Purpose: To evaluate the short- and long-term incremental economic burden following CDAD hospitalization among the following sub-populations: immunocompromised (IC), prior CDAD, concurrent antibiotic users (cABx), renally impaired (RI), inflammatory bowel disease (IBD) and elderly (≥65).

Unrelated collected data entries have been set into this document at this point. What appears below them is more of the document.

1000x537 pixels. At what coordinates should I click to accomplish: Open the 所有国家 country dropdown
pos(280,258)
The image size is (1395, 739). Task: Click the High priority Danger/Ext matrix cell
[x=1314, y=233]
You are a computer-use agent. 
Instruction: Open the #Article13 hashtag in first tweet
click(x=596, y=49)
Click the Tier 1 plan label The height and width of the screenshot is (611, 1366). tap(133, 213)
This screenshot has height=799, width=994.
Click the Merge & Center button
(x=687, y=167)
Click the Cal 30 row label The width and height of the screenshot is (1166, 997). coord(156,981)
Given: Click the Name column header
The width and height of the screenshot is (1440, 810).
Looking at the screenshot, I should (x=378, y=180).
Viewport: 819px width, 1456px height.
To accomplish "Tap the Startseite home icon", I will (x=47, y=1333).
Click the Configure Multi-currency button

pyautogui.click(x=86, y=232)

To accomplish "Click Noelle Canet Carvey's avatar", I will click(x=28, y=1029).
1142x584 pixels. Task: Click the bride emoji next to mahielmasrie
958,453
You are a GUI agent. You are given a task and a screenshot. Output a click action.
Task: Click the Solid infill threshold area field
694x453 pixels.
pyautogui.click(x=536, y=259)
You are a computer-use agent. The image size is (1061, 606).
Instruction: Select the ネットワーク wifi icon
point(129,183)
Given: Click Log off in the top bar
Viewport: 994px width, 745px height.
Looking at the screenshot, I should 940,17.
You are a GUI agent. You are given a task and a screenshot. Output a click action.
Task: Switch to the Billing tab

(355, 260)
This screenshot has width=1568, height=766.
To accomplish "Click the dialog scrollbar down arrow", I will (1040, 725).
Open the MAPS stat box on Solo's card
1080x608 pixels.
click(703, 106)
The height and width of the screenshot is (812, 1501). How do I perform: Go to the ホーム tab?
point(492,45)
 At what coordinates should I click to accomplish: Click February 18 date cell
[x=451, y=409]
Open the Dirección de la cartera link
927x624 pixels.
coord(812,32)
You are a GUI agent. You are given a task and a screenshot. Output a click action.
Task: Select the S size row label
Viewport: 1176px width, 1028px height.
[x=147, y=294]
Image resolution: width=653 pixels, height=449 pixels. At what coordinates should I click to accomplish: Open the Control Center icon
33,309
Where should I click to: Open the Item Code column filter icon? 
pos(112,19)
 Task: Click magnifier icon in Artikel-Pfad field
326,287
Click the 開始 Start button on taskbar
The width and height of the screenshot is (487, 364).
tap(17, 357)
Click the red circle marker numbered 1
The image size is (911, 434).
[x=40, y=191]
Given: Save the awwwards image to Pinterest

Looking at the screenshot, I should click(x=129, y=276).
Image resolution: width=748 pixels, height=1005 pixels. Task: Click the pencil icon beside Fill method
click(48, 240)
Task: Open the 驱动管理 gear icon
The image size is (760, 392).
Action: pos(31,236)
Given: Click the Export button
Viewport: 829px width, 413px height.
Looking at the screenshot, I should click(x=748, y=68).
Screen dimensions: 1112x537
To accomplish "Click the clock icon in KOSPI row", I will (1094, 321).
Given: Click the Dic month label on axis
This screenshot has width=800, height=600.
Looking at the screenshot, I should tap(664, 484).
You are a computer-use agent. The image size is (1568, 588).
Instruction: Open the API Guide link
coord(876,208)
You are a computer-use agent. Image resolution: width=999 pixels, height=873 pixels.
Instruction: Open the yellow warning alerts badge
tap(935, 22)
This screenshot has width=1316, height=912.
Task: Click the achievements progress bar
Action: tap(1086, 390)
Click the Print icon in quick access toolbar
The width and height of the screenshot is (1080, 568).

Methods: Patients with an inpatient CDI diagnosis (ICD-9-CM: 008.45), aged ≥18 years and ≥12 months of prior health plan eligibility between 01/01/2005-10/31/2010 were identified from the HealthCore Integrated Research Database (HIRDSM). Within each sub-population, cases were directly matched to controls- patients hospitalized without a CDI diagnosis. Matching criteria included sub-population defining condition(s), gender, age±10 years, and baseline/in-hospital comorbidities. Follow-up was the period between hospital discharge and earliest occurrence of end of continuous health plan eligibility or available data stream, or death. Incremental(Δ) post-discharge resource and health plan costs between cases and controls were assessed using multivariate GLMs with Poisson and Gamma distributions, respectively, adjusting for significant post-match characteristics. Short-term burden was evaluated for the post-discharge 30-day period. Long-term cost burden was assessed over the available follow-up period on a PMPM basis.
Results: Post-match case-to-control ratios ranged from 1:1 to 1:3 in each sub-population (IC: n=3,586; prior CDAD: n=933; cABx: n=4,429; RI: n=5,533; IBD: n=1,206; elderly: n=10,933 cases respectively). Cases incurred a significantly (p<0.0001) greater number of hospitalizations and overall health plan costs relative to controls during the 30-day (see table) post-discharge duration. Cases also had significantly greater ΔPMPM burden with medical expenditures representing the majority of costs.
Subgroup | 30-day Post-discharge Mean ΔBurden* | ΔPMPM($)* | |
# Inpatient/Medical encounters Per 100 Patients | Inpatient/Medical Costs($) | Overall | |
IC | 6/3 | 2,318/3,908 | 3,033 |
Prior CDAD | 7/47 | 6,649/4,868 | 4,513 |
cABx | 7/-5 | 2,320/2,574 | 1,831 |
RI | 9/-12 | 4,410/5,013 | 3,851 |
IBD | 4/-30 | 529/557 | 704 |
Elderly | 9/-43 | 4,149/3,982 | 3,258 |
Conclusion: CDAD patients in each sub-population incurred substantial incremental PMPM and post-discharge economic burden to the health plan; they appear to be driven by a higher number of hospitalizations.